1. Sat Manusher Khnoje (সৎ মানুষের খোঁজে)
2. Rajjotok (রাজযোটক)
3. Ayna (আয়না)
4. Ora Kadam Ali (ওরা কদম আলী)
5. Jodi Amra Sobai (যদি আমরা সবাই)
6. Khapa Paglar Panchal (ক্ষ্যাপা পাগলার প্যাঁচাল)
7. Iblish (ইবলিস)
8. Basan (বাসন)
9. Bhnui (ভুঁই)
10. Hattomalar Opare (হট্টমালার ওপারে)
11. Shabdorshon (শবদর্শন)
12. Satya Vuter Gappo (সত্যি ভূতের গপ্প)
13. Drabyagun (দ্রব্যগুণ)
14. New Royel Kichha (নিউ রয়েল কিসসা)
15. Pawnaganda (পাওনাগন্ডা)
16. Chokhe Aungul Dada (চোখে আঙুল দাদা)
17. Kinu Kaharer Thetar (কিনু কাহারের থেটার)
18. Hothobondh (হঠবনধ)
19. Bibi Alir Vote (বিবি আলীর ভোট)
20. Shabbabochhed (শবব্যবচ্ছেদ)
21. Dewan Gazir Kichha (দেওয়ান গাজীর কিসসা)
22. Galpo Hekim Saheb (গল্প হেকিম সাহেব)
23. Daidayitto (দায়দায়িত্ব)
24. Bhavmurti (ভাবমূর্তি)
25. Sunagoriker Sandhane (সুনাগরিকের সন্ধানে)
26. Bhumikonya (ভুমিকন্যা)
27. Jonum (জনুম, Santali drama)
28. Rather Roshi (রথের রশি)
29. Uttarkhona (উত্তরখনা)
30. Dando (দণ্ড)
31. Jagoroner Pala (জাগরণের পালা)
32. Durjan Barjan (দুর্জন বর্জন)
33. Interghat (ইন্টারঘ্যাঁট)
34. Enternet (এন্তারনেট)
35. Mawsangketton (ম্যাওসংকেত্তন)
36. Buderamer Kupe Para (বুদেরামের কূপে পড়া)
37. Nayak O Khalnayak (নায়ক ও খলনায়ক)

== Publications ==
The Oitijja Publisher collected 12 basic plays by Malay Bhowmick and published them as a book titled ‘Malay Bhowmicker Natyasongroho’. On top of that, his research articles, essays, columns and other creative writings have been published in various local and foreign newspapers and journals.

== Role in the Liberation War ==
Malay Bhowmick is a valiant freedom fighter. In 1971, at the age of 15, Malay Bhowmick, a fierce teenager, left his home to fight for the liberation war of Bangladesh. He fought under Sector 7.

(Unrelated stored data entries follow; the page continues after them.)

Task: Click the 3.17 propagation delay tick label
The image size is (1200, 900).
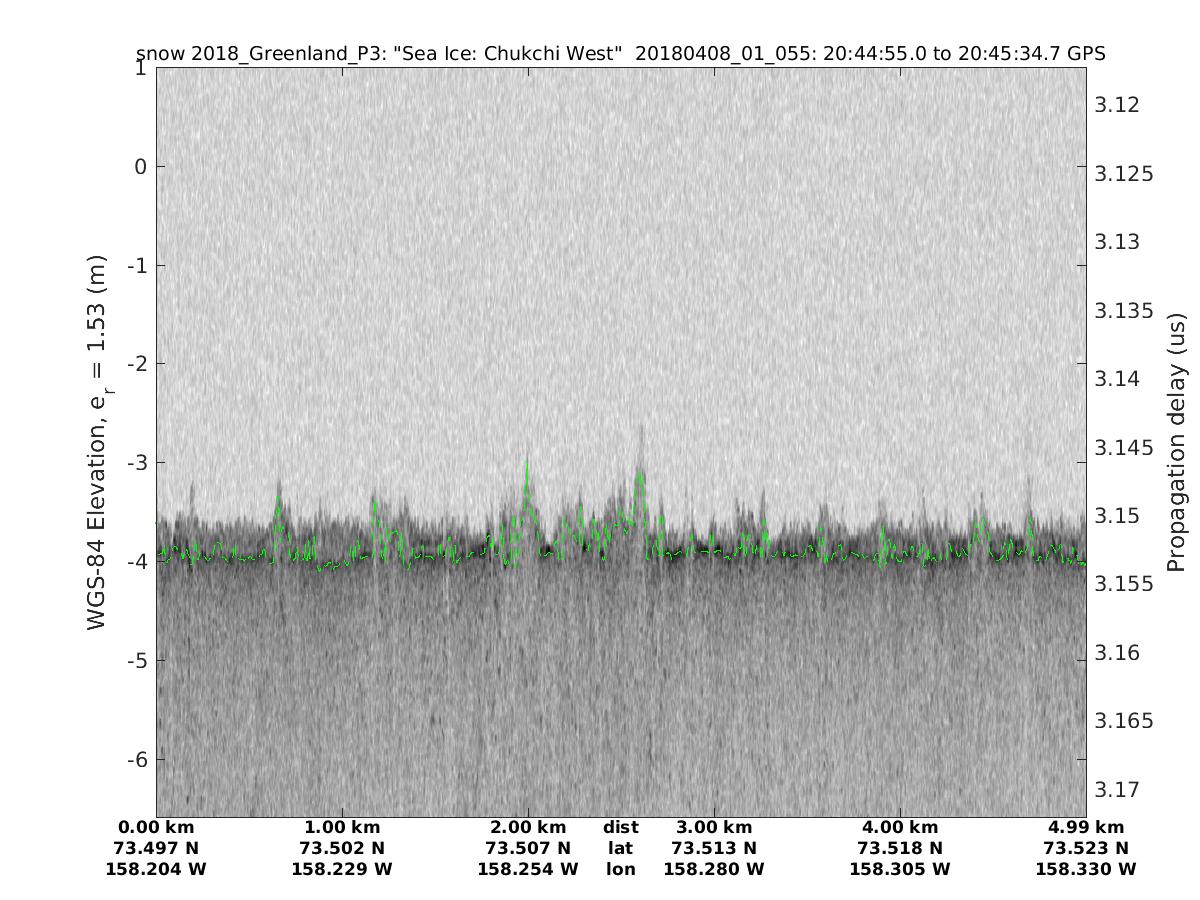Action: [1116, 790]
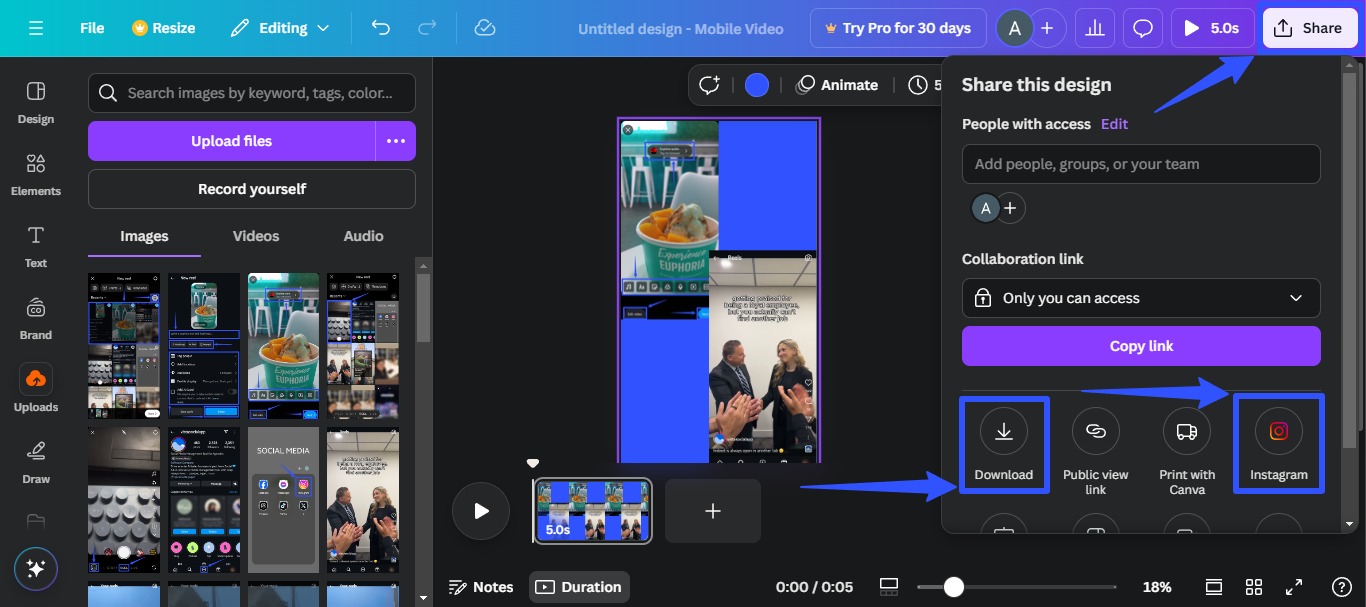Click the Record yourself button

point(251,189)
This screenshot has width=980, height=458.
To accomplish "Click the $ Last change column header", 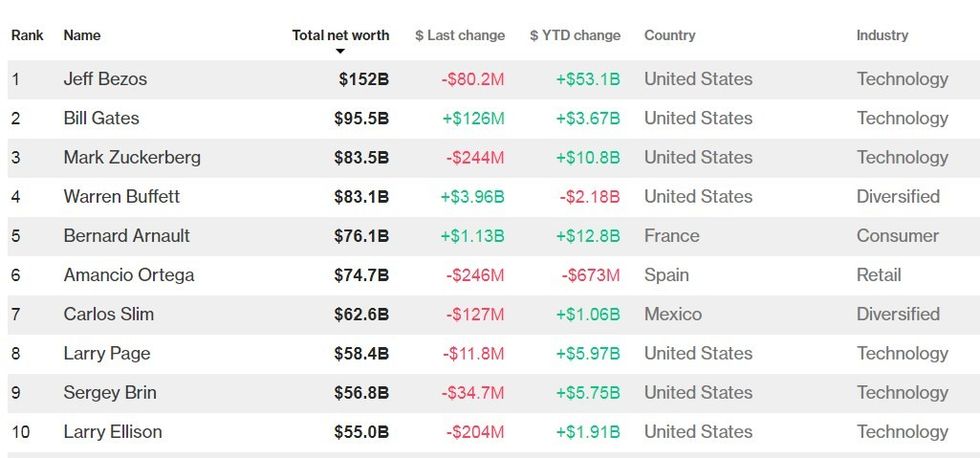I will coord(460,35).
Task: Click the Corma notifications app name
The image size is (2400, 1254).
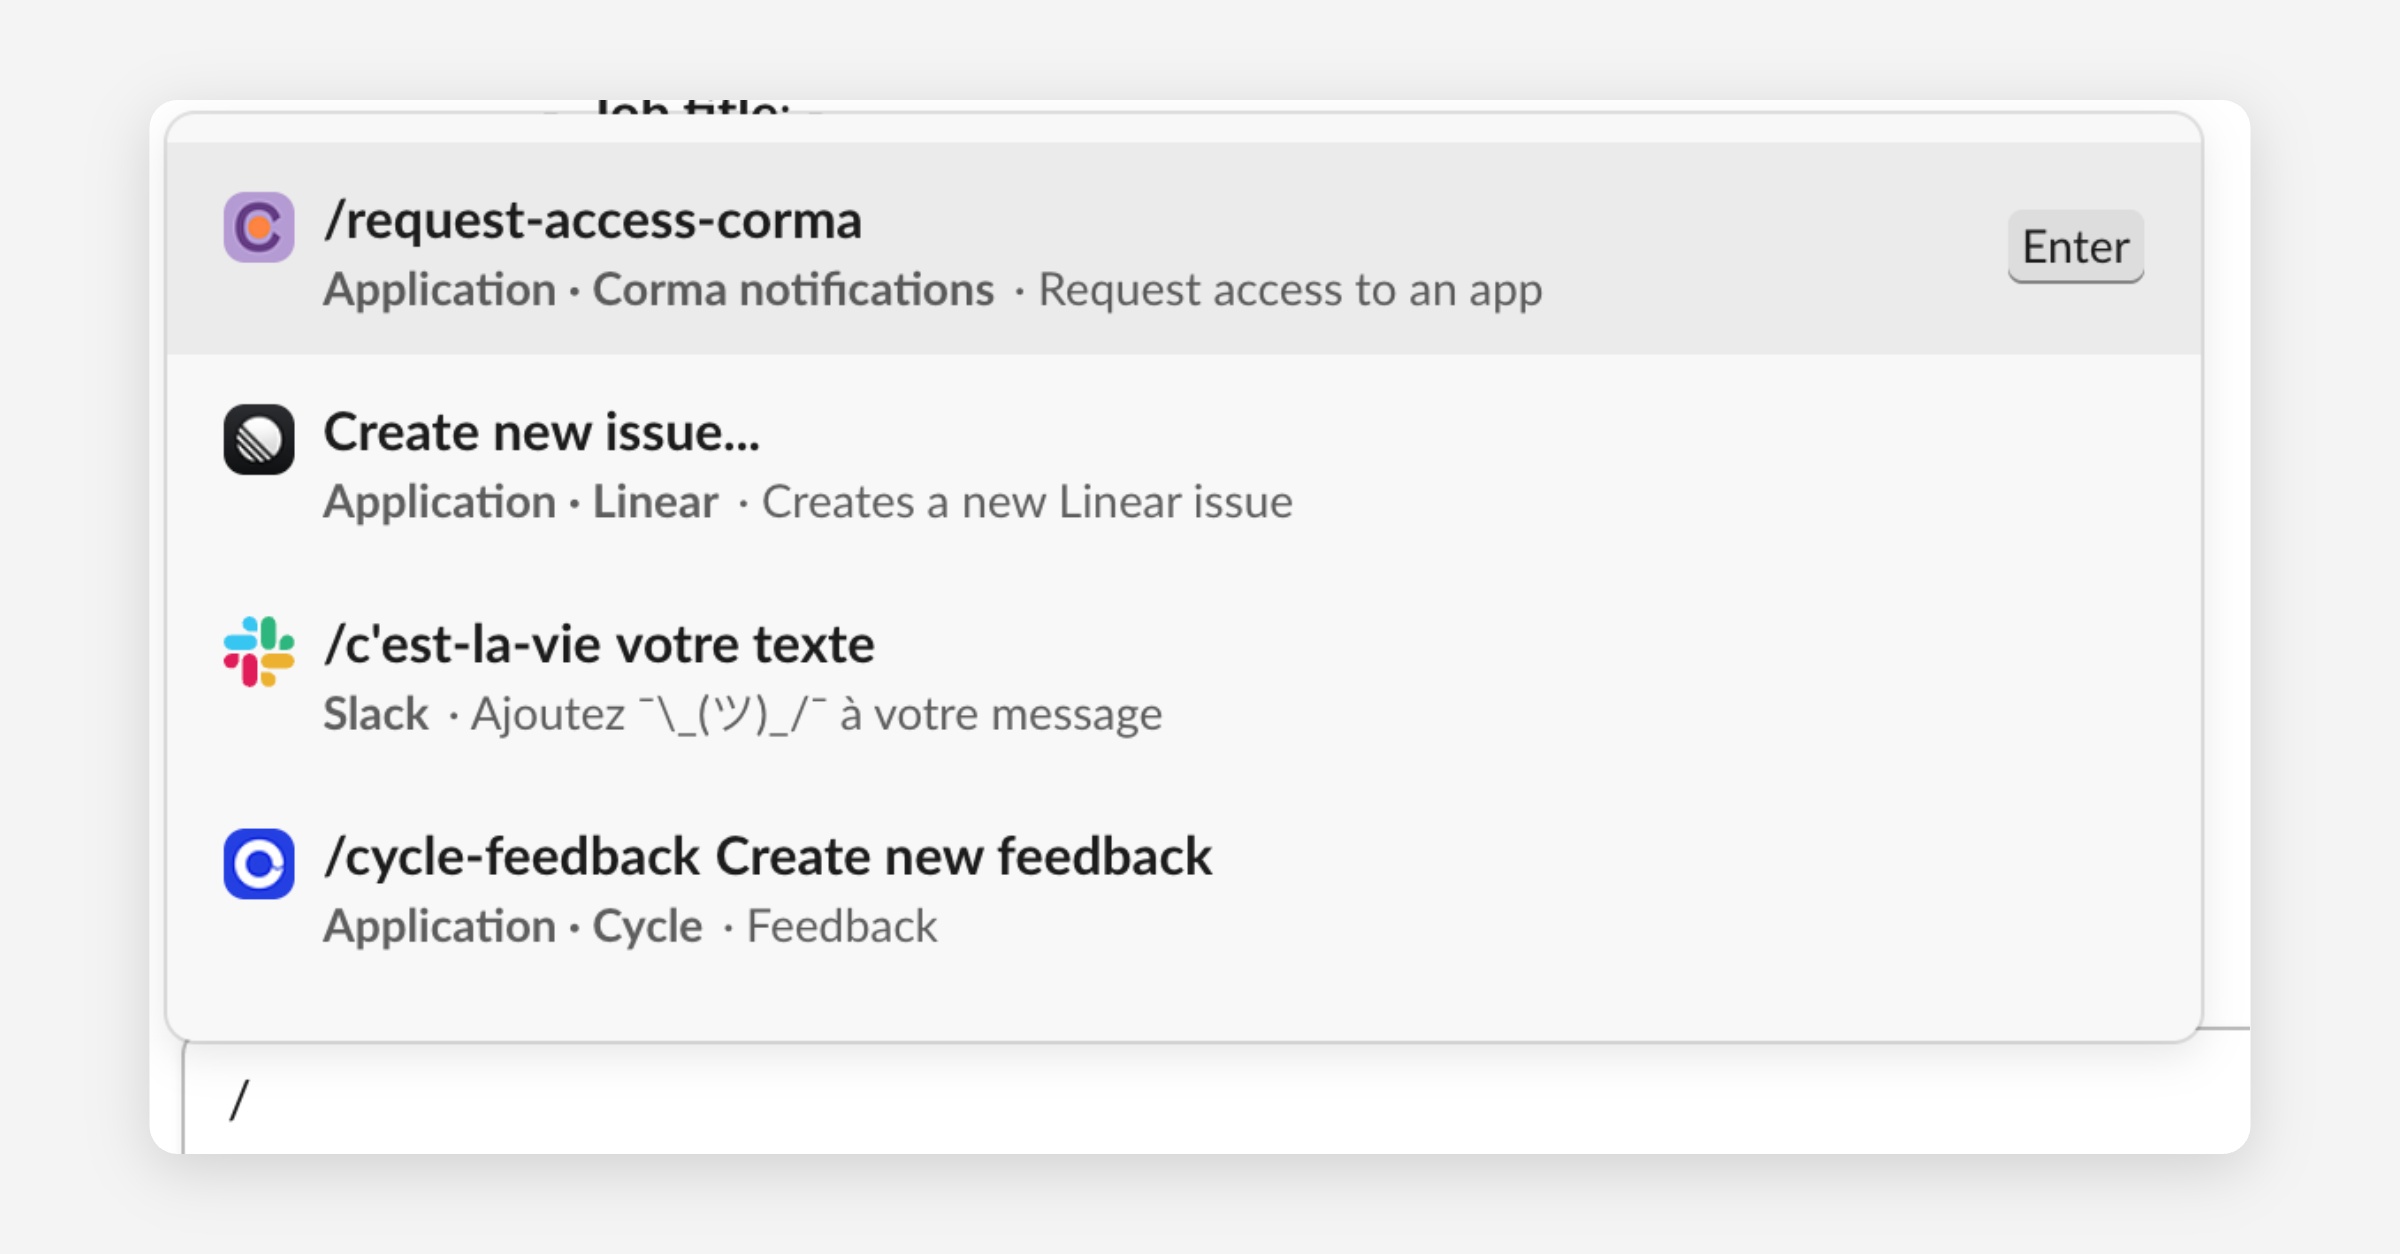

== Role of Democratic Movement ==
In addition to his active participation in the Mass Revolt in 1969 and the liberation war in 1971, Bhowmick had an undeniable role in the mass movements against autocracy in 1990 and 1996.

In 1993, when cultural activities were banned at the University of Rajshahi, Malay Bhowmick did not hesitate to protest. This then subjected him to torture by the police. In 1996, under the dynamic leadership of Bhowmick, Anushilan Nattadal, Udichi Rajshahi Zila Sangsad and Rajshahi Theatre jointly formed ‘Janatar Moncho’. The satirical script he wrote to recognize the manipulative election of the government of the time, was enacted at this very stage.

On 24 August 2007, Malay Bhowmick protested against the government's anti-human rights activities. As a repercussion of this protest, special forces of the Army backed up by the caretaker government arrested him along with few other teachers of Rajshahi and Dhaka University. Upon remanding him, they tortured him and sent him to jail. In the face of intense mobilization, the then caretaker government was forced to release him from jail on 25 December 2007; he was later proven innocent by the court. He has also played a significant role in the construction of Teachers Students Cultural Centre (TSCC) and opening of Theatre and Music Department of Rajshahi University.

== Awards and honors ==
Malay Bhowmick has been awarded the Bangla Academy Award in 2017 for his contribution to Bengali literature. In 2020, he was awarded for the 'Shilpakala Padak', provided by Bangladesh Shilpakala Academy. He was also awarded the ‘Medal of Drama Activist’ by Lok Natyadal, Dhaka in 1992. Other recognitions include the ‘Munir Chowdhury Award’ in 2008, the ‘Aranyak Dipu Smriti Padak’ in 2009 by the Aranyak Natyadal and 'Akshay Kumar Maitreya Honors' in 2021. In 2023, he received the 'Shaheed Mir Quayyum Bir MuktiJoddha Award-2023', bestowed upon him by the authorities of Shahid Mir Abdul Quayyum International Dormitory, University of Rajshahi.

He addresses the audience as a guest speaker at the ‘World Theater Day’ organized in coordination of the International Theater Institute Bangladesh Center and Bangladesh Group Theater Federation on 25 March 2008. His drama ‘Uttarkhona’ is now included in the syllabus of the Theatre Department at Rabindra Bharati University, India.